Future research should examine the temporal stability of the SCCS, such as whether its factors are stable constructs or can be influenced by interventions designed to address them. It would also be interesting to use the SCCS in studies examining whether the characteristics it measures are specific to families with a member who has SUD or whether these factors also are elevated when the family stressor is, for example, a serious mental health disorder [36]. A possible hypothesis is that the psychological characteristics that the SCCS measures are somewhat generic and can be viewed as psychological consequences of living with a stigmatized problem within a family. Previous studies have found that family stigma related to drug dependence is worse than for most other health conditions, with family members being blamed for the relative’s disorder [37]. Although families also receive blame to a lesser extent for mental disorders (e.g., schizophrenia), we believe that the SCCS could potentially be relevant for other within-family problems that tend to isolate family members and deprive them of needed social support [37].

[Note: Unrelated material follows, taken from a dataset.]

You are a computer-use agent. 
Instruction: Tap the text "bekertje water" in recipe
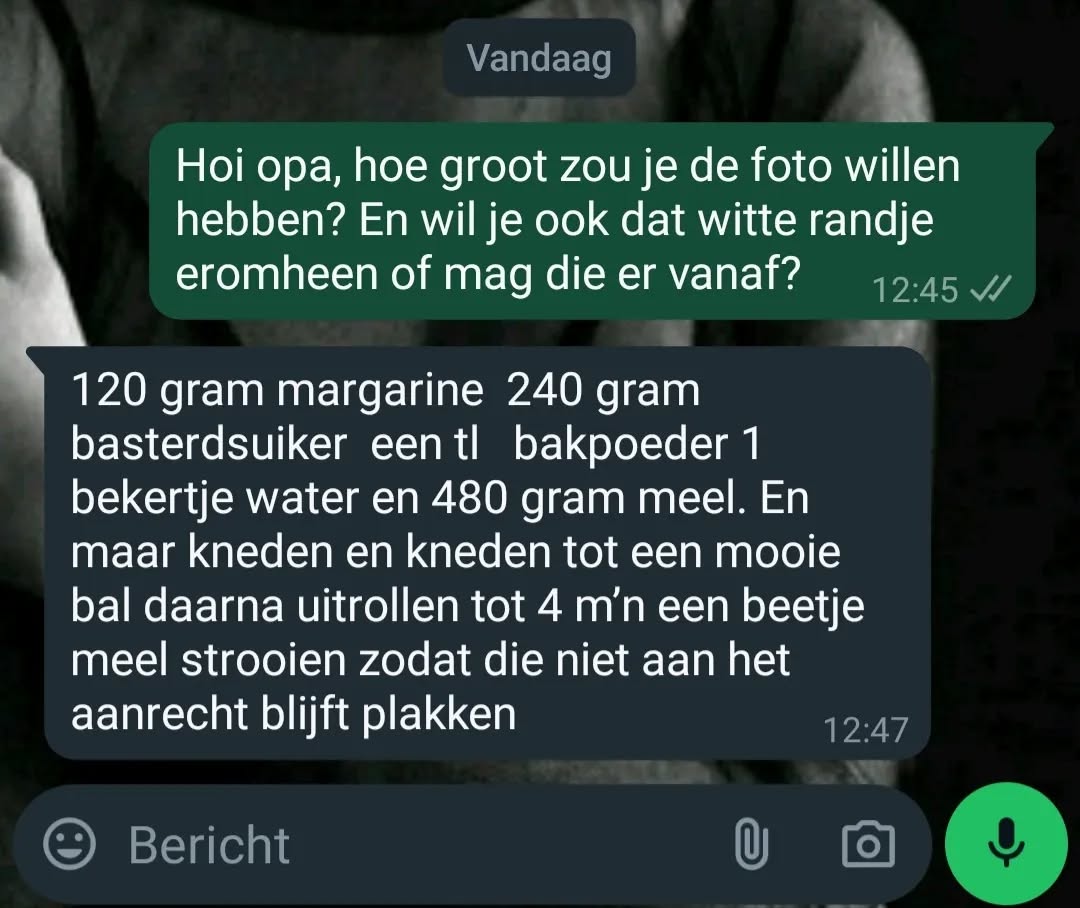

Methodological considerations

The general population sample was a convenience sample, and some differences from the adult Norwegian population as a whole were evident. For example, 75% of the general sample had at least a bachelor’s degree compared to only 33% in the adult Norwegian population [38]. One could argue that this difference between groups limits the generalizability of the comparison. However, although educational level may influence attitudes and opinions, it is less likely to substantially influence psychological characteristics arising from familial stressors. Such stressors exist in every strata of the population. In addition, our regression model controlled for sociodemographic covariates, including education, which did not alter the main finding concerning the association of the SCCS with the dependent factor (QoL).

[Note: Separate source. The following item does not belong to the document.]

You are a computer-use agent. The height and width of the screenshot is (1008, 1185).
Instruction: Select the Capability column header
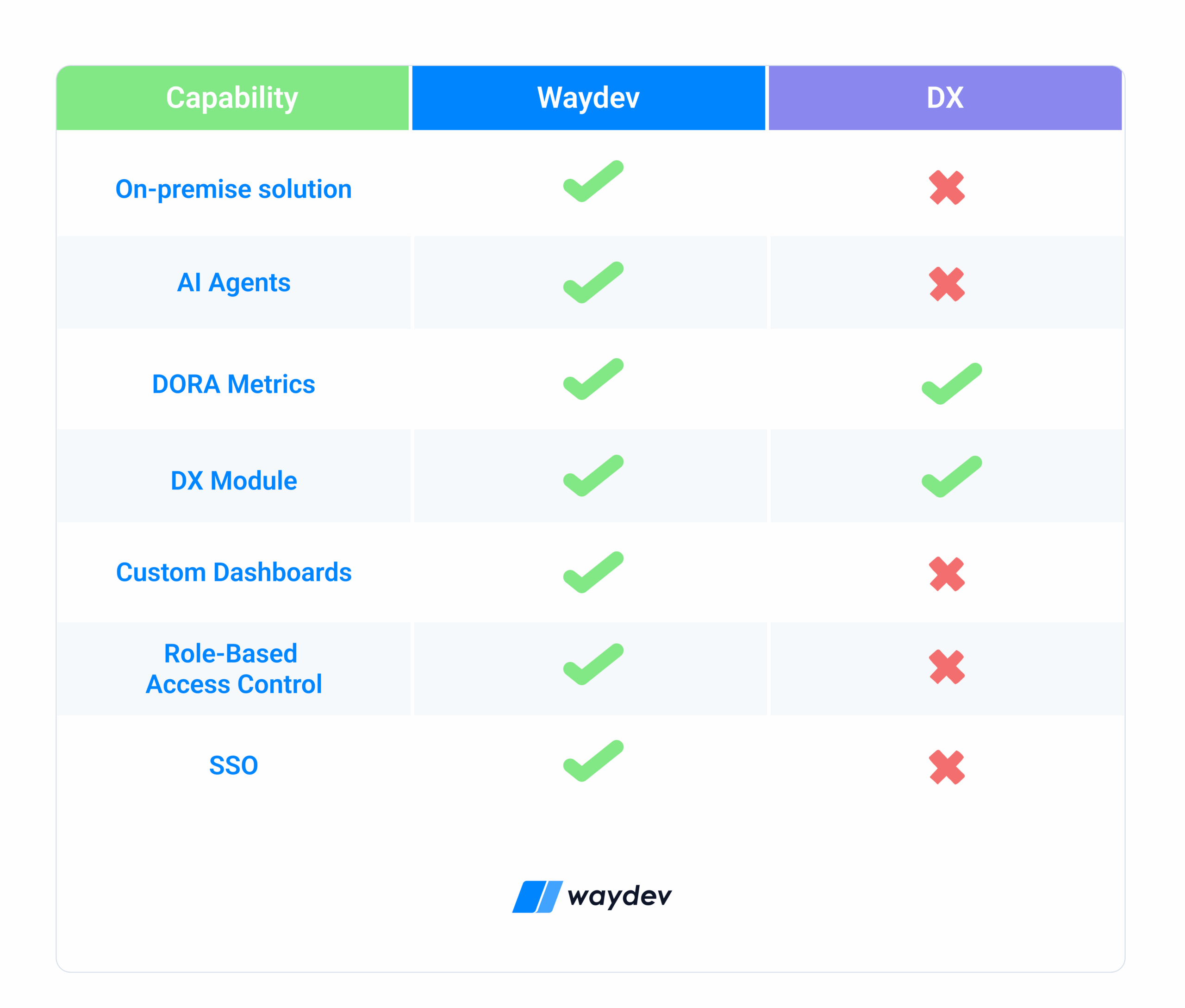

The general population sample also included a proportion (17%) who were adult children of a parent with substance use problems. No data exist on how many Norwegian adults have personal experience with problematic substance use within their families while growing up, but estimates are that about 10% of people < 16 years old are in a household where at least one parent uses alcohol harmfully [2, 39]. The fact that the present study likely includes a sample with these personal experiences strengthens the generalizability of the findings. The proportion of adults who had personal experience with problematic substance use within their family was higher in the family member sample (36%), which is consistent with previous research and does not invalidate the present comparison [40]. The family sample consisted of family members attending a psychoeducational program, so the results need replication among family members who are not receiving this kind of service.

Although some investigators have hypothesized that social desirability may enhance measured well-being, studies show that any such associations are modest [41]. Nevertheless, we cannot rule out that social desirability influenced participant responses. Specifically regarding the emotional suppression subscale, higher scores could represent greater self-awareness rather than emotional suppression per se; however, the items on the subscale are similar to those on commonly used and well-validated measures of cognitive avoidance coping [42]. Finally, the invariance testing of the CCS accounted for the functioning of the scale across groups and across different data-collection methods [43].

Conclusions

Overall, our findings indicate that the shortened SCCS is a promising measure in this area of research on family members of people with addiction or other harmful substance use. We found that when family members have a higher codependency score, they also have more family dysfunction and poorer quality of life. The SCCS distinguishes among those more or less affected psychologically by their difficult life situation. Thus, it could be a valuable tool in clinical work and in research focused on affected family members within health care services. The SCCS can potentially also be used within the broader mental health area of research and not limited only to SUD treatment services.